● **WORK INSTRUCTIONS**: Update the entries below so that "computer-use agent" becomes "desktop agent" wherever it occurs. Leave everything else unchanged.

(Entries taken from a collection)
-=-=-
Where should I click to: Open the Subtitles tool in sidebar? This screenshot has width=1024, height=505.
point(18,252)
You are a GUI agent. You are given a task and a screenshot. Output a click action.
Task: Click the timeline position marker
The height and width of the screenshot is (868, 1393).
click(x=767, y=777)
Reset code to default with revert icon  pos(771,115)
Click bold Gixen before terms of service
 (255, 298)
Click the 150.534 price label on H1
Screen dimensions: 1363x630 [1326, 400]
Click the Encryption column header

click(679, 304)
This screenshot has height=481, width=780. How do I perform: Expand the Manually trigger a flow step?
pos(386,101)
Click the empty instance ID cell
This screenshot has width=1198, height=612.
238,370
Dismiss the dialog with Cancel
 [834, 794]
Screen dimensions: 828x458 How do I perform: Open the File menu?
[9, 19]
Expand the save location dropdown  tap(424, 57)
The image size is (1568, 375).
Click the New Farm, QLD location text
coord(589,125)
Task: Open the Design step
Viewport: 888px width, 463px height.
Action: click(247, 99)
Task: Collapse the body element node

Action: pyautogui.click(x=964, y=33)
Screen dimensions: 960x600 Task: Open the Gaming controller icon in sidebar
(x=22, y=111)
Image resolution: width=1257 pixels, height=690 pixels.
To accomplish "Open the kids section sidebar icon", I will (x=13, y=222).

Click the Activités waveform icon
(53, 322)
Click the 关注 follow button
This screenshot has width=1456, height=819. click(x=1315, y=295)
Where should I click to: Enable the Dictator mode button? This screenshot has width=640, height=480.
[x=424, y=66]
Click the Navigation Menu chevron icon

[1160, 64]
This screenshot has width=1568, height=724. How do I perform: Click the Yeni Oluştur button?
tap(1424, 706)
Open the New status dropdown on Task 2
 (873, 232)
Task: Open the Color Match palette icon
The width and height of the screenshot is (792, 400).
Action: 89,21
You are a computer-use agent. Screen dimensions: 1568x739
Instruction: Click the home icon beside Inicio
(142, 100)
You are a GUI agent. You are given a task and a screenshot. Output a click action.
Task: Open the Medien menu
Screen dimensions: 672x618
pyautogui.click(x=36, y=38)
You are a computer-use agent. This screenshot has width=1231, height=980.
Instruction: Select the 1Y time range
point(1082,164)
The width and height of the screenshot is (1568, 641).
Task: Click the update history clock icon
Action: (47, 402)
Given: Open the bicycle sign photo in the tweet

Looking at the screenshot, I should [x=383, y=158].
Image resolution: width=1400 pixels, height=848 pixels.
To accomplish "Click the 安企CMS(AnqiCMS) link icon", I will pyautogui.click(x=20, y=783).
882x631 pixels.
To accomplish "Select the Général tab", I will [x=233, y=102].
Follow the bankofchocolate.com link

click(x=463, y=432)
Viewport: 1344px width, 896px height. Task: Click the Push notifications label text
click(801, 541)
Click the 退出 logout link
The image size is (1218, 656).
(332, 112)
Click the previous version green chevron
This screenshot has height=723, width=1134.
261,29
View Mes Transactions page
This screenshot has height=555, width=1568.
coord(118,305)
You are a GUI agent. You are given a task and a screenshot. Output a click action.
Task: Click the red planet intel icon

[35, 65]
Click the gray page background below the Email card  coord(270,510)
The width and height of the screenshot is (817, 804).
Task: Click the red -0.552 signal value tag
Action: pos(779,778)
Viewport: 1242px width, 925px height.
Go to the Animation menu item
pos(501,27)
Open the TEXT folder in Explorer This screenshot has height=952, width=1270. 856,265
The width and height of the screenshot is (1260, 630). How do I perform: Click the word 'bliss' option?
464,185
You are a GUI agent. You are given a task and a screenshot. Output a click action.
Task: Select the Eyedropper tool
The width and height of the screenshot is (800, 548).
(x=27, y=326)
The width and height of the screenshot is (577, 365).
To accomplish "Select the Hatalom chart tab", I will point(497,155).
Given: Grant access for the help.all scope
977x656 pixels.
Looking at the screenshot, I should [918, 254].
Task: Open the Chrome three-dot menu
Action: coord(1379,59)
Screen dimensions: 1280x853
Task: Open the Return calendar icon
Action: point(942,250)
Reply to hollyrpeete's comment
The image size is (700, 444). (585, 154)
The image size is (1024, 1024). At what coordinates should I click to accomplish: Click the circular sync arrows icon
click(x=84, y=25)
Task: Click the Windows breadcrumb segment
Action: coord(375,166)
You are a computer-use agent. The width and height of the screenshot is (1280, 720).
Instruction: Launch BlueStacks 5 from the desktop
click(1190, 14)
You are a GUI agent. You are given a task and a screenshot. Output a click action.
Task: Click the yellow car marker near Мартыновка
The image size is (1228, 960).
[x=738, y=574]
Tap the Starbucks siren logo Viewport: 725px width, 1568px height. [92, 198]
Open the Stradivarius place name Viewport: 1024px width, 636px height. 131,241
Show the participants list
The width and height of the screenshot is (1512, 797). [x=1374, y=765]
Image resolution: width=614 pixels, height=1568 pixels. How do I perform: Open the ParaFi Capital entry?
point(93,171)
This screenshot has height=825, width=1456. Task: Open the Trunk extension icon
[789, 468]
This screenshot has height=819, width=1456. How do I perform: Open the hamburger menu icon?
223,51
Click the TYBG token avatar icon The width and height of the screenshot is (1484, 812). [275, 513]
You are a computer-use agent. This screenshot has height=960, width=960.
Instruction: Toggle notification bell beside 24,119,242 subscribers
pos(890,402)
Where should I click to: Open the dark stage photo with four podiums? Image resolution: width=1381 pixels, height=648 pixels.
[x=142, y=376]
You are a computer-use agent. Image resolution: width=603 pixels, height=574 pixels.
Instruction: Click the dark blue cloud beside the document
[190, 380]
-=-=-
● **RESPONSE FOR THIS EXERCISE**:
Where should I click to: Open the Subtitles tool in sidebar? This screenshot has width=1024, height=505.
point(18,252)
You are a GUI agent. You are given a task and a screenshot. Output a click action.
Task: Click the timeline position marker
The height and width of the screenshot is (868, 1393).
click(x=767, y=777)
Reset code to default with revert icon  pos(771,115)
Click bold Gixen before terms of service
 (255, 298)
Click the 150.534 price label on H1
Screen dimensions: 1363x630 [1326, 400]
Click the Encryption column header

click(679, 304)
This screenshot has height=481, width=780. How do I perform: Expand the Manually trigger a flow step?
pos(386,101)
Click the empty instance ID cell
This screenshot has width=1198, height=612.
238,370
Dismiss the dialog with Cancel
 [834, 794]
Screen dimensions: 828x458 How do I perform: Open the File menu?
[9, 19]
Expand the save location dropdown  tap(424, 57)
The image size is (1568, 375).
Click the New Farm, QLD location text
coord(589,125)
Task: Open the Design step
Viewport: 888px width, 463px height.
Action: click(247, 99)
Task: Collapse the body element node

Action: pyautogui.click(x=964, y=33)
Screen dimensions: 960x600 Task: Open the Gaming controller icon in sidebar
(x=22, y=111)
Image resolution: width=1257 pixels, height=690 pixels.
To accomplish "Open the kids section sidebar icon", I will (x=13, y=222).

Click the Activités waveform icon
(53, 322)
Click the 关注 follow button
This screenshot has width=1456, height=819. click(x=1315, y=295)
Where should I click to: Enable the Dictator mode button? This screenshot has width=640, height=480.
[x=424, y=66]
Click the Navigation Menu chevron icon

[1160, 64]
This screenshot has width=1568, height=724. How do I perform: Click the Yeni Oluştur button?
tap(1424, 706)
Open the New status dropdown on Task 2
 (873, 232)
Task: Open the Color Match palette icon
The width and height of the screenshot is (792, 400).
Action: 89,21
You are a desktop agent. Screen dimensions: 1568x739
Instruction: Click the home icon beside Inicio
(142, 100)
You are a GUI agent. You are given a task and a screenshot. Output a click action.
Task: Open the Medien menu
Screen dimensions: 672x618
pyautogui.click(x=36, y=38)
You are a desktop agent. This screenshot has width=1231, height=980.
Instruction: Select the 1Y time range
point(1082,164)
The width and height of the screenshot is (1568, 641).
Task: Click the update history clock icon
Action: (47, 402)
Given: Open the bicycle sign photo in the tweet

Looking at the screenshot, I should [x=383, y=158].
Image resolution: width=1400 pixels, height=848 pixels.
To accomplish "Click the 安企CMS(AnqiCMS) link icon", I will pyautogui.click(x=20, y=783).
882x631 pixels.
To accomplish "Select the Général tab", I will [x=233, y=102].
Follow the bankofchocolate.com link

click(x=463, y=432)
Viewport: 1344px width, 896px height. Task: Click the Push notifications label text
click(801, 541)
Click the 退出 logout link
The image size is (1218, 656).
(332, 112)
Click the previous version green chevron
This screenshot has height=723, width=1134.
261,29
View Mes Transactions page
This screenshot has height=555, width=1568.
coord(118,305)
You are a GUI agent. You are given a task and a screenshot. Output a click action.
Task: Click the red planet intel icon

[35, 65]
Click the gray page background below the Email card  coord(270,510)
The width and height of the screenshot is (817, 804).
Task: Click the red -0.552 signal value tag
Action: pos(779,778)
Viewport: 1242px width, 925px height.
Go to the Animation menu item
pos(501,27)
Open the TEXT folder in Explorer This screenshot has height=952, width=1270. 856,265
The width and height of the screenshot is (1260, 630). How do I perform: Click the word 'bliss' option?
464,185
You are a GUI agent. You are given a task and a screenshot. Output a click action.
Task: Select the Eyedropper tool
The width and height of the screenshot is (800, 548).
(x=27, y=326)
The width and height of the screenshot is (577, 365).
To accomplish "Select the Hatalom chart tab", I will point(497,155).
Given: Grant access for the help.all scope
977x656 pixels.
Looking at the screenshot, I should [918, 254].
Task: Open the Chrome three-dot menu
Action: coord(1379,59)
Screen dimensions: 1280x853
Task: Open the Return calendar icon
Action: point(942,250)
Reply to hollyrpeete's comment
The image size is (700, 444). (585, 154)
The image size is (1024, 1024). At what coordinates should I click to accomplish: Click the circular sync arrows icon
click(x=84, y=25)
Task: Click the Windows breadcrumb segment
Action: coord(375,166)
You are a desktop agent. The width and height of the screenshot is (1280, 720).
Instruction: Launch BlueStacks 5 from the desktop
click(1190, 14)
You are a GUI agent. You are given a task and a screenshot. Output a click action.
Task: Click the yellow car marker near Мартыновка
The image size is (1228, 960).
[x=738, y=574]
Tap the Starbucks siren logo Viewport: 725px width, 1568px height. [92, 198]
Open the Stradivarius place name Viewport: 1024px width, 636px height. 131,241
Show the participants list
The width and height of the screenshot is (1512, 797). [x=1374, y=765]
Image resolution: width=614 pixels, height=1568 pixels. How do I perform: Open the ParaFi Capital entry?
point(93,171)
This screenshot has height=825, width=1456. Task: Open the Trunk extension icon
[789, 468]
This screenshot has height=819, width=1456. How do I perform: Open the hamburger menu icon?
223,51
Click the TYBG token avatar icon The width and height of the screenshot is (1484, 812). [275, 513]
You are a desktop agent. This screenshot has height=960, width=960.
Instruction: Toggle notification bell beside 24,119,242 subscribers
pos(890,402)
Where should I click to: Open the dark stage photo with four podiums? Image resolution: width=1381 pixels, height=648 pixels.
[x=142, y=376]
You are a desktop agent. Image resolution: width=603 pixels, height=574 pixels.
Instruction: Click the dark blue cloud beside the document
[190, 380]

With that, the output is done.